Write out exactly the lines of the entries below from the one holding "Task: Enable the Cent OS checkbox" to the one holding "Task: Click info icon next to Offline Mode", inclusive, and leave out all other lines.

[Dataset entries]
━━━━━━━━━━━━━━━━
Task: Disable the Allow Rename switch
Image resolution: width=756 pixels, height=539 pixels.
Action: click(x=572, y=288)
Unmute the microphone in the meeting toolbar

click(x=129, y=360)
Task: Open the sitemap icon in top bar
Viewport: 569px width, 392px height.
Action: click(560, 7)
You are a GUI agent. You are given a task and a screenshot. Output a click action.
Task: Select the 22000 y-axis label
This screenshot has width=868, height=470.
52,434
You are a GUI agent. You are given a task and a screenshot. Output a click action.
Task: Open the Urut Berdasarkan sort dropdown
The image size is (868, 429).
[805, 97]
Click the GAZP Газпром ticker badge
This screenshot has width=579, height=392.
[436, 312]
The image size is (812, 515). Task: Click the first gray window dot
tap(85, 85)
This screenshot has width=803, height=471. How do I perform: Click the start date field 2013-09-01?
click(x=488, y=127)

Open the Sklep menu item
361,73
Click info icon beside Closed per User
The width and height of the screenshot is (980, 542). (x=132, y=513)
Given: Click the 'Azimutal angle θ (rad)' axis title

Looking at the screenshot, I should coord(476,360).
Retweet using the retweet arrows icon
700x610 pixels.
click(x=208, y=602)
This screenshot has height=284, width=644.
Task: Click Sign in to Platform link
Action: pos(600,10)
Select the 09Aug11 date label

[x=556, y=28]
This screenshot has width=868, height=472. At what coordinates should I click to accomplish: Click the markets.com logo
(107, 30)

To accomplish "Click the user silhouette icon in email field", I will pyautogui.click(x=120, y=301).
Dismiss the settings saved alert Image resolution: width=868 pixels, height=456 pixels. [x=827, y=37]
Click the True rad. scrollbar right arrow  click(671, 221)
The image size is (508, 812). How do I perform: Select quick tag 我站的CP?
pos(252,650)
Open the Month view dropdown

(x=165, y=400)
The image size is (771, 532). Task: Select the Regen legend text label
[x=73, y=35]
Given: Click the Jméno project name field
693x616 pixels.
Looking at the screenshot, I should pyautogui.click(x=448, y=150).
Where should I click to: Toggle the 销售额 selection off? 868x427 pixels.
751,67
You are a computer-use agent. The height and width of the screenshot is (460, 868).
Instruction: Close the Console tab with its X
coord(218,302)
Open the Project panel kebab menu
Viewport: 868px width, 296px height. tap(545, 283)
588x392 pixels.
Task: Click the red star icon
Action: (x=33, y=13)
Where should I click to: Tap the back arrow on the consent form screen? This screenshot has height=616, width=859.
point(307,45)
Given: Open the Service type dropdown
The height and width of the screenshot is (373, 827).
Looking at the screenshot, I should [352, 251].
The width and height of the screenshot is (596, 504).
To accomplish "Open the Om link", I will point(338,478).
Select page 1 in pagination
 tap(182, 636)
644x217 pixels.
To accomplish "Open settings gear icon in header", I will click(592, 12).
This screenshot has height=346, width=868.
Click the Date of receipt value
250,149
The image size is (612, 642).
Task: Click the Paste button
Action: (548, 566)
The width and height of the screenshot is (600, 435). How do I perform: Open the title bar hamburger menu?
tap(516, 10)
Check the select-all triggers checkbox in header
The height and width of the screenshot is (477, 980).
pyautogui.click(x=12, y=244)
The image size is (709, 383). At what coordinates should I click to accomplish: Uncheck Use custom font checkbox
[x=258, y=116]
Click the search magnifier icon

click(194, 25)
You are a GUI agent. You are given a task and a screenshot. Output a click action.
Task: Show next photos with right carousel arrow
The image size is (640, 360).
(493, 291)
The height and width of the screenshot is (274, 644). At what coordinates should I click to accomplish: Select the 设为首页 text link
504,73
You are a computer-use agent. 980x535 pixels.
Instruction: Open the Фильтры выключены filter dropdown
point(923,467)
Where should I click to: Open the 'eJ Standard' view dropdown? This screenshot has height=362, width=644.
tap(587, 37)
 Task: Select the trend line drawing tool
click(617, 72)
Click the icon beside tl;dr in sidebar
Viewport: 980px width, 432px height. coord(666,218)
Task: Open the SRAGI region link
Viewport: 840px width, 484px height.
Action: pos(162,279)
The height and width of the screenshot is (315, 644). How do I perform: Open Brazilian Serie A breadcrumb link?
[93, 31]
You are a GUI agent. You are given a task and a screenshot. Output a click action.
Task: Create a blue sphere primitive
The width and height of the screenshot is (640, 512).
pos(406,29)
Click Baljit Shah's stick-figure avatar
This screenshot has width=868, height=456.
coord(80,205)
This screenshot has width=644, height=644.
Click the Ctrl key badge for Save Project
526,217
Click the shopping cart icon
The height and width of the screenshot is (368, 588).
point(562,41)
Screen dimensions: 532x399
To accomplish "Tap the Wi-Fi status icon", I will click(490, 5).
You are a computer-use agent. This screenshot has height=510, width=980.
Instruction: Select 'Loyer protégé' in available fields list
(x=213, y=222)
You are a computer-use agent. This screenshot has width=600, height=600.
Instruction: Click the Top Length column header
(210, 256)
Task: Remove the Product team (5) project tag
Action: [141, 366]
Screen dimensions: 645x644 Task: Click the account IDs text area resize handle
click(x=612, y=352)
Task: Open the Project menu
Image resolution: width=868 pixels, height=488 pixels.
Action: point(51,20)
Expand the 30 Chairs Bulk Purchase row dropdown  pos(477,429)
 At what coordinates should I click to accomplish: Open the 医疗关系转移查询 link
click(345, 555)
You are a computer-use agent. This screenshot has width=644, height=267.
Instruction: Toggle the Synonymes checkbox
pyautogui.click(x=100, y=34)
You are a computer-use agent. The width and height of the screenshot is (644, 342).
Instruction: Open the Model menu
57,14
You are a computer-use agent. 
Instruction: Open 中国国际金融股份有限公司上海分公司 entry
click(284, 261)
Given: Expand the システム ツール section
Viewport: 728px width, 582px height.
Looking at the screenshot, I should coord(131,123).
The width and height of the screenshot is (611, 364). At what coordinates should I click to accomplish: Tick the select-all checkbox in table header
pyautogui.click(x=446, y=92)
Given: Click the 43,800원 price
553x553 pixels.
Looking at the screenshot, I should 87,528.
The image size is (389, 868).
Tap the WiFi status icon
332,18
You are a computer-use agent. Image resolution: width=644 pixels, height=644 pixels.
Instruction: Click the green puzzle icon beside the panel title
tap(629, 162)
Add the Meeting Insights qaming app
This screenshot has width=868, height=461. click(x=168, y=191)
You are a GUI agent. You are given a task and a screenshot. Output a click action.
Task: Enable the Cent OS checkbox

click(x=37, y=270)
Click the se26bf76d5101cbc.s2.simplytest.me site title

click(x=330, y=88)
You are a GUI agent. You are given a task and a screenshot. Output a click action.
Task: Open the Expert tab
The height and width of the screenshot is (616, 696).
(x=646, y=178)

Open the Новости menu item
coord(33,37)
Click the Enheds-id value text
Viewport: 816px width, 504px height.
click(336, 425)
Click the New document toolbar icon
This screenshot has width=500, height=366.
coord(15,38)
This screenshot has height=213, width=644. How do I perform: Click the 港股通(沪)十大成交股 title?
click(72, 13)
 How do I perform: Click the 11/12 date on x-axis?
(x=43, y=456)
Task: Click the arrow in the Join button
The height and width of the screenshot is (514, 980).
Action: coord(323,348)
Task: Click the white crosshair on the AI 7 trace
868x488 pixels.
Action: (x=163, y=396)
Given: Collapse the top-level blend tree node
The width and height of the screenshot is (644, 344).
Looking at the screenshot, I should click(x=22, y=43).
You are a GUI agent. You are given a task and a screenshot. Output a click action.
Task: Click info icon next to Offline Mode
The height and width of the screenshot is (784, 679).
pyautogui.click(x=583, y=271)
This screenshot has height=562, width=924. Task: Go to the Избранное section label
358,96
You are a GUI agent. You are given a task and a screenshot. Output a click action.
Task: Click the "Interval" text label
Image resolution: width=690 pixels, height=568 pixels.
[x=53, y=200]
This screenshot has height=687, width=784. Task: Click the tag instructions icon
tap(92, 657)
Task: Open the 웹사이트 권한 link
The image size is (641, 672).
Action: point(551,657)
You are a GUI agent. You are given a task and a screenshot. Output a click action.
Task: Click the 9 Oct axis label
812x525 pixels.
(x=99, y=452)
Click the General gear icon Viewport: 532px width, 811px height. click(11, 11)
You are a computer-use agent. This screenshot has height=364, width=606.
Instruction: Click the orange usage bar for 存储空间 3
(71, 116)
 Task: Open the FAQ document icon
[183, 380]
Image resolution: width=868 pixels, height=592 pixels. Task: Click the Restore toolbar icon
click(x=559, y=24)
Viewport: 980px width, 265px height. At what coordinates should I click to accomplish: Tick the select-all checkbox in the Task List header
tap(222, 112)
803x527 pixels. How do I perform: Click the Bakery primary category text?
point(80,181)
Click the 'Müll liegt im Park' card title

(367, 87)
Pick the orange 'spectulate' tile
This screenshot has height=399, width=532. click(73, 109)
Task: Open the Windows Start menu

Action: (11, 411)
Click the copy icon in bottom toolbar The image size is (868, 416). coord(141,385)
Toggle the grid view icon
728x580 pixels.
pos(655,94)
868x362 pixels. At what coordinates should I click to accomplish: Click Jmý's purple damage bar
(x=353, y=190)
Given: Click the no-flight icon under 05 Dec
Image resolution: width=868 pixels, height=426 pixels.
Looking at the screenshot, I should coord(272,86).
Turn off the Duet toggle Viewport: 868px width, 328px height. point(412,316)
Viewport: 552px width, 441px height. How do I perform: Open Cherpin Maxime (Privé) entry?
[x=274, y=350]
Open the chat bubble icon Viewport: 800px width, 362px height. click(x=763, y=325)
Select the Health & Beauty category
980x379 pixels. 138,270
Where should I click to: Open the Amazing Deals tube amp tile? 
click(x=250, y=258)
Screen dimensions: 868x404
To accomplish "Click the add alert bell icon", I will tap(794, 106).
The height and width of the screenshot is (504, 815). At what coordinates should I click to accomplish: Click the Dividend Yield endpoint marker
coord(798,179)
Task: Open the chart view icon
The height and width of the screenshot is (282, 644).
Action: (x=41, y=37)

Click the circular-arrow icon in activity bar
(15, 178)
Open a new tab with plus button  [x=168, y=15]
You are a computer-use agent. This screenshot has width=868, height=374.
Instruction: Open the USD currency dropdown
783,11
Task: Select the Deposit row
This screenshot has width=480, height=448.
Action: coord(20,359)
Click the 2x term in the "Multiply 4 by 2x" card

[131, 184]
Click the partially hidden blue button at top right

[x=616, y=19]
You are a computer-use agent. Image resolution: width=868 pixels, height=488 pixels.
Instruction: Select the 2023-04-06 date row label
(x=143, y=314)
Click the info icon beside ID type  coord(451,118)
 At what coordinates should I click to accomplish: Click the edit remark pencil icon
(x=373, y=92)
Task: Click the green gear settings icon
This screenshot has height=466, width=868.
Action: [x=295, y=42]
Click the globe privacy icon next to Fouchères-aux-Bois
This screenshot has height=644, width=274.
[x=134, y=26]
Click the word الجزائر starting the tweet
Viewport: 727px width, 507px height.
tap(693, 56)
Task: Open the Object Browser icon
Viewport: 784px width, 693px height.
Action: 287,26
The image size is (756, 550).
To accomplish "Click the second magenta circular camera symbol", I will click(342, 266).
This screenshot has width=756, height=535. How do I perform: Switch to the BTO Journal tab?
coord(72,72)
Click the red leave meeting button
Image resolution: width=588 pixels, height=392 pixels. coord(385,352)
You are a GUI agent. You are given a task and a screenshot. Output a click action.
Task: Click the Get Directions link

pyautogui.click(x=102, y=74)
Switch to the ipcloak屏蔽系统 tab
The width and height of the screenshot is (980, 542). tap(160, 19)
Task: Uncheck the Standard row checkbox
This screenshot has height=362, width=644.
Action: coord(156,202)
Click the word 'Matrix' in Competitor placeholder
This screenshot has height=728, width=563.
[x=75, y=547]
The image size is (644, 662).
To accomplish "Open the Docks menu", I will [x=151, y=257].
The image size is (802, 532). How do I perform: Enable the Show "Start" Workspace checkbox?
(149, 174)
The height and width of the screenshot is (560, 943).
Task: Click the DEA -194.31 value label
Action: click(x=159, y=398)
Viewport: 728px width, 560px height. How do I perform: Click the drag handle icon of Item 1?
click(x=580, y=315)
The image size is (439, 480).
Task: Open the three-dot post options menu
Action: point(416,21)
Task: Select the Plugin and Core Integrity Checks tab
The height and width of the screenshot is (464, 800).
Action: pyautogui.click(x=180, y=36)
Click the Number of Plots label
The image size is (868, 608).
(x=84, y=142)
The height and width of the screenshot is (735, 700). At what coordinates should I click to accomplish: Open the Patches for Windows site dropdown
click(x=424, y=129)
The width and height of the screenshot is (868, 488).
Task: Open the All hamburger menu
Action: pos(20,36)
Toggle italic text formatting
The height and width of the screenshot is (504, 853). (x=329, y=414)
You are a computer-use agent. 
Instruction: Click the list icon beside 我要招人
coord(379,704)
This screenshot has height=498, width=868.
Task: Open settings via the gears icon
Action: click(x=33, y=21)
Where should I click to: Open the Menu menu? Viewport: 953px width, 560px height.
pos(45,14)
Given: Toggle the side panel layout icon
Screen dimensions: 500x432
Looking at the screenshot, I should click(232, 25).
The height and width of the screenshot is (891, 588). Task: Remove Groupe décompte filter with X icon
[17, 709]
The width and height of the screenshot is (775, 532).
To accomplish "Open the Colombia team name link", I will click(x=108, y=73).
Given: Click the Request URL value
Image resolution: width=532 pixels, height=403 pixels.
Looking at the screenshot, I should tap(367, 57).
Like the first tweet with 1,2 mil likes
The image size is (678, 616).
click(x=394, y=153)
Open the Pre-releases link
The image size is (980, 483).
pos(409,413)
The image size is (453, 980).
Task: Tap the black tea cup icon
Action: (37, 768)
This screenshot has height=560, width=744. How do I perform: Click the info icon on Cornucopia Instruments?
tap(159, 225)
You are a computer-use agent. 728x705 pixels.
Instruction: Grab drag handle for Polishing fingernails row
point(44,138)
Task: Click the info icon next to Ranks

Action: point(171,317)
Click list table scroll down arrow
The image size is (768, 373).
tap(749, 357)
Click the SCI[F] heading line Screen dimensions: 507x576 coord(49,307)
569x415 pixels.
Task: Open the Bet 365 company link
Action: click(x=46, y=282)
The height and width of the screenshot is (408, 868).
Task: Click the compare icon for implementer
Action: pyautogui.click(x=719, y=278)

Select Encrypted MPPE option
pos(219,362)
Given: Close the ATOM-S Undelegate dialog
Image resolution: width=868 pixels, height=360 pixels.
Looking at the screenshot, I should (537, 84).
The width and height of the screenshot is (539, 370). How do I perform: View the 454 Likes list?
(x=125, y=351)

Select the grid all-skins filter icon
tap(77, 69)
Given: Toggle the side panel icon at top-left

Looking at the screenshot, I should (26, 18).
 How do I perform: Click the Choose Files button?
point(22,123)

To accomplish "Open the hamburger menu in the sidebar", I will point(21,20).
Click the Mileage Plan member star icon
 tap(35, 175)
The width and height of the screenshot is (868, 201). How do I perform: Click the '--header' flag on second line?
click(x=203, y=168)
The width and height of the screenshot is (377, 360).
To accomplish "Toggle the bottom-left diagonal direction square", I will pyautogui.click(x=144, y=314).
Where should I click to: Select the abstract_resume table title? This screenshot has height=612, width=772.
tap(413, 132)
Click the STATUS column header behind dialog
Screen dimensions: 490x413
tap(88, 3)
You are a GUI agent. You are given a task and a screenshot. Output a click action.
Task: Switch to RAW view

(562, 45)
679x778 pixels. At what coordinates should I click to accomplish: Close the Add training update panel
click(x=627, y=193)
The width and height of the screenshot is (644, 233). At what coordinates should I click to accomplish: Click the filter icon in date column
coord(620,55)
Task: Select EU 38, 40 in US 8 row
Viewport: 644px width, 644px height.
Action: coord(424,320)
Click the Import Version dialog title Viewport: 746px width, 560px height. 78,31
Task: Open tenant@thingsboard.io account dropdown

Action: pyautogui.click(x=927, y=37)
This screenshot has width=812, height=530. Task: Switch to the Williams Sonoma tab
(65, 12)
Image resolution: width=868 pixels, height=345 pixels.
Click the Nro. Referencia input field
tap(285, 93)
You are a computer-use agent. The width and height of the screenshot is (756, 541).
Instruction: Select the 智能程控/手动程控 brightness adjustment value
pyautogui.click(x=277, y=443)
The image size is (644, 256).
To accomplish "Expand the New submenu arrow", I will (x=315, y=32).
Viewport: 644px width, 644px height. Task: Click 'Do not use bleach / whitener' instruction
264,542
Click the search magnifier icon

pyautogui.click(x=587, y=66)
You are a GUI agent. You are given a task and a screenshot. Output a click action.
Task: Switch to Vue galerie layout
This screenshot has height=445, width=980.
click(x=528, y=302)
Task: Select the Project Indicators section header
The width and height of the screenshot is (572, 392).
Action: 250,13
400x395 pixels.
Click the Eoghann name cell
━━━━━━━━━━━━━━━━
SOLUTION TO THIS TASK
Task: Enable the Cent OS checkbox

click(x=37, y=270)
Click the se26bf76d5101cbc.s2.simplytest.me site title

click(x=330, y=88)
You are a GUI agent. You are given a task and a screenshot. Output a click action.
Task: Open the Expert tab
The height and width of the screenshot is (616, 696).
(x=646, y=178)

Open the Новости menu item
coord(33,37)
Click the Enheds-id value text
Viewport: 816px width, 504px height.
click(336, 425)
Click the New document toolbar icon
This screenshot has width=500, height=366.
coord(15,38)
This screenshot has height=213, width=644. How do I perform: Click the 港股通(沪)十大成交股 title?
click(72, 13)
 How do I perform: Click the 11/12 date on x-axis?
(x=43, y=456)
Task: Click the arrow in the Join button
The height and width of the screenshot is (514, 980).
Action: coord(323,348)
Task: Click the white crosshair on the AI 7 trace
868x488 pixels.
Action: (x=163, y=396)
Given: Collapse the top-level blend tree node
The width and height of the screenshot is (644, 344).
Looking at the screenshot, I should click(x=22, y=43).
You are a GUI agent. You are given a task and a screenshot. Output a click action.
Task: Click info icon next to Offline Mode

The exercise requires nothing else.